Wygląda na to, że we Włoszech też jest prima aprilis, bo podali informację, że od dziś nie trzeba płacić za telewizję, a potem odwołali, że to z okazji 1 kwietnia...
fot na facebooku
No, a co u mnie. Dziś przed południem poszłam sobie mniej mi znaną dzielnicą, tą nowszą, w stronę Erice, ale nie doszłam do kolejki. Zobaczyłam mury i za nimi grobowce, więc cmentarz. Takiego jeszcze nie widziałam. Po pierwsze, ogromny. Weszłam chyba od starszej strony, dużo grobów rzeźbionych, bogatych, pięknych. Również te ich grobowce - kapliczki, a niektóre wielkie jak kościoły. Potem się zaczęły mury w których piętrowo chowa się zmarłych, długie, bardzo długie aleje takich murów, i mnóstwo ich.
A potem coś, co nie za bardzo wygląda sympatycznie - jak naziemne parkingi, trzy piętra takich murów... A na końcu jeszcze zielona łąka z kwiatkami i gdzie niegdzie tablica, trochę jak amerykańskie groby. Można się zgubić na tym cmentarzu, jak w labiryncie, ale udało mi się wyjść i to po przeciwnej stronie, prosto na ... morze...

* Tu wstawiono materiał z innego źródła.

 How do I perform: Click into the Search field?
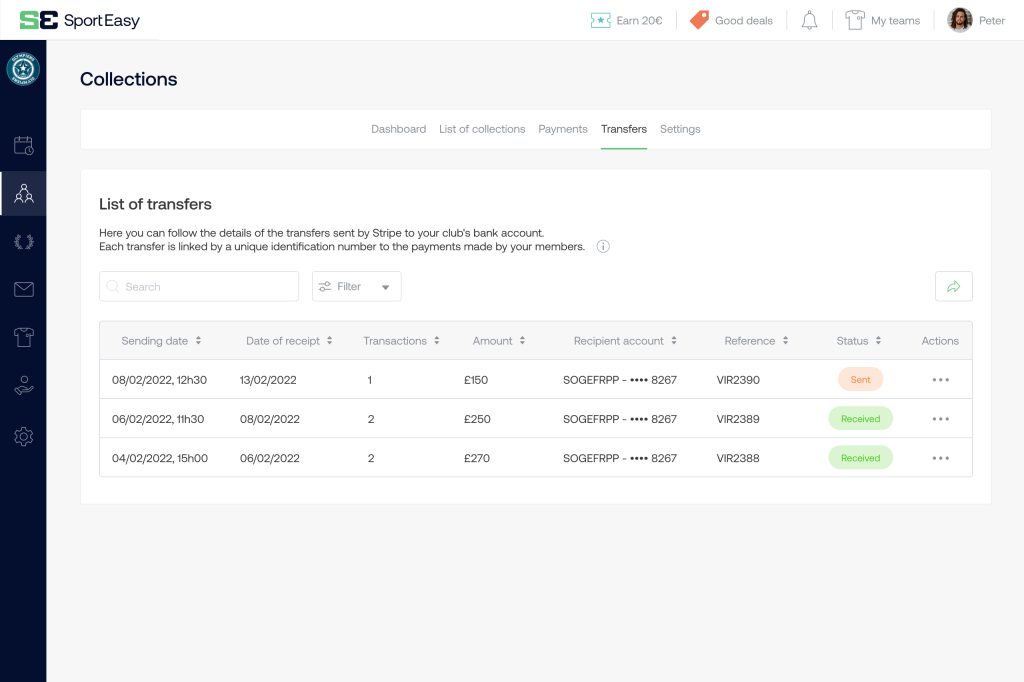pyautogui.click(x=199, y=287)
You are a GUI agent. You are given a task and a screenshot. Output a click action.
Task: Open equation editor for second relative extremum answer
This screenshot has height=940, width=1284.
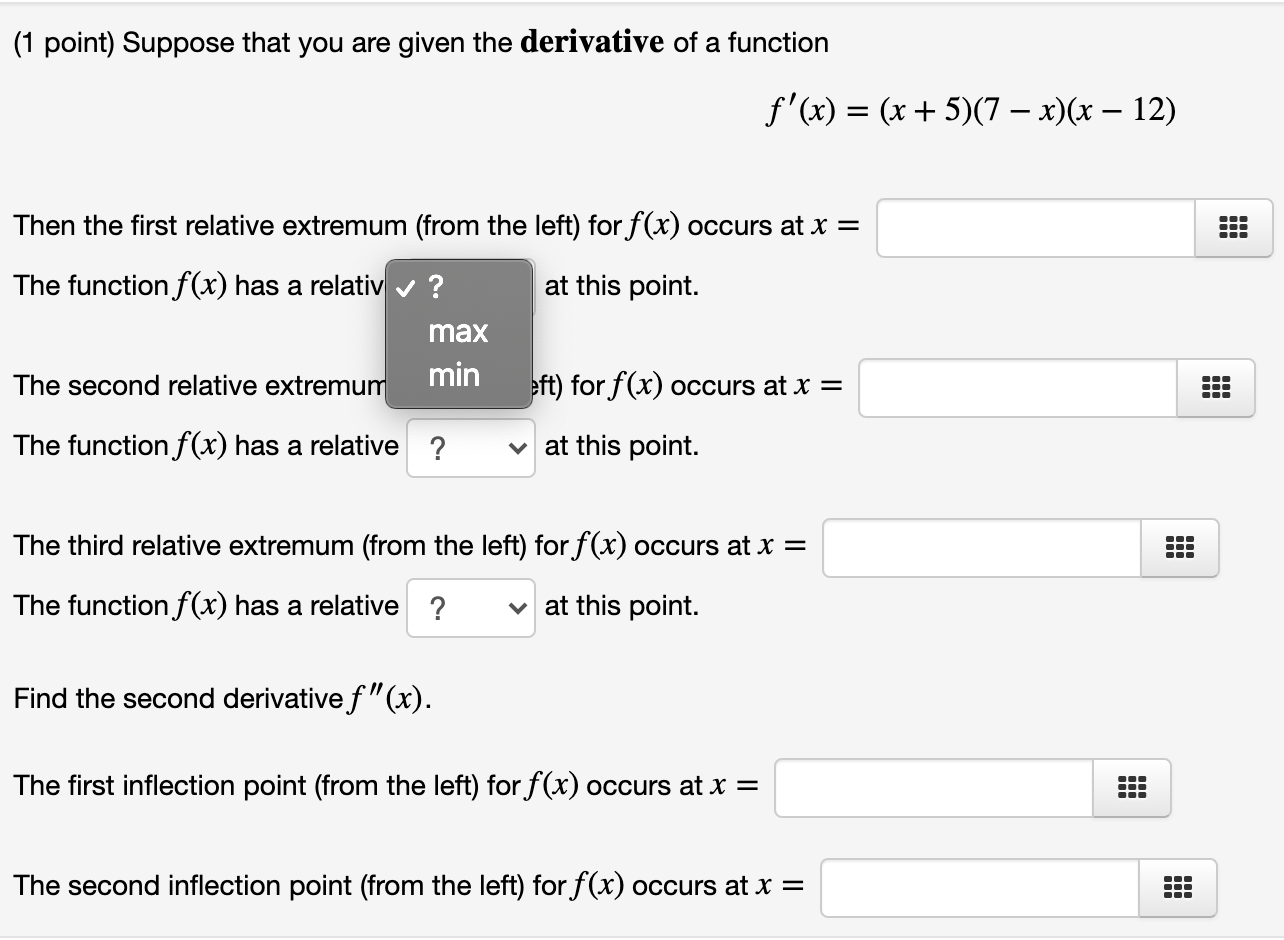[x=1215, y=386]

Myślałam, że publiczna plaża Lido Paradiso jest daleko, że skoro dolazłam tak daleko, to będzie gdzieś tam po drugiej stronie cmentarza. A tymczasem okazało się, że poszłam dużo dużo dalej, a plaża okazała się na wysokości placu Vittorio Emanuele, tam gdzie ten jego pomnik, czyli w samiutkim centrum miasta. Wygląda całkiem ładnie, nie rozumiem tych, co marudzą na plażę w Trapani. A jak ładnie wygląda bez ludzi! ;)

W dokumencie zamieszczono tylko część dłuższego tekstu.